- **Data extracts**
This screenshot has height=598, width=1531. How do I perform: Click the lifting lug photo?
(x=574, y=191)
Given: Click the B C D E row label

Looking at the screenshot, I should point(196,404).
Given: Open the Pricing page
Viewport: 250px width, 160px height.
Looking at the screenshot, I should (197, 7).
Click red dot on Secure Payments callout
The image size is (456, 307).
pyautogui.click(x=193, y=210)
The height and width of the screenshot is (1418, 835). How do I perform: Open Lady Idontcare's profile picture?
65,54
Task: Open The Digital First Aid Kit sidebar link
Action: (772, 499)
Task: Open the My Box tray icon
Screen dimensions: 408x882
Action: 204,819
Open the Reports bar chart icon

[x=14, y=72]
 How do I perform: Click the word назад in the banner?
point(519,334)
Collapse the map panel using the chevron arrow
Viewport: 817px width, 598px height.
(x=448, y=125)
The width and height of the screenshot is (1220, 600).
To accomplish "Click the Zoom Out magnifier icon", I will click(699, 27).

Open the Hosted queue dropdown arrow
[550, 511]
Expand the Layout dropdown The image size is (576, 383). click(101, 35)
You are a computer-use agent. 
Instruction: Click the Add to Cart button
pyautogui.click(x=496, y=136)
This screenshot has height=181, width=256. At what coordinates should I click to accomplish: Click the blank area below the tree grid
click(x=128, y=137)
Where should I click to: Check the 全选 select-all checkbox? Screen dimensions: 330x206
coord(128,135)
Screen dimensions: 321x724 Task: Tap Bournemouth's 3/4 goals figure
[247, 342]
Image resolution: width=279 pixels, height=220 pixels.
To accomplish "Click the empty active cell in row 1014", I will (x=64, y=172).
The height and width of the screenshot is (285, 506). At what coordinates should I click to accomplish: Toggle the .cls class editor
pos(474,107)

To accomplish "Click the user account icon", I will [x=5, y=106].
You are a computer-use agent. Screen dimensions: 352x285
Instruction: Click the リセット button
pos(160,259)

- **Exercise aim**
Wherever the word "will" turns up in the material, copy the whole line.

- **Result below**
To accomplish "Click the Zoom Out magnifier icon", I will click(699, 27).
To accomplish "Click the empty active cell in row 1014", I will (x=64, y=172).
To accomplish "Click the user account icon", I will [x=5, y=106].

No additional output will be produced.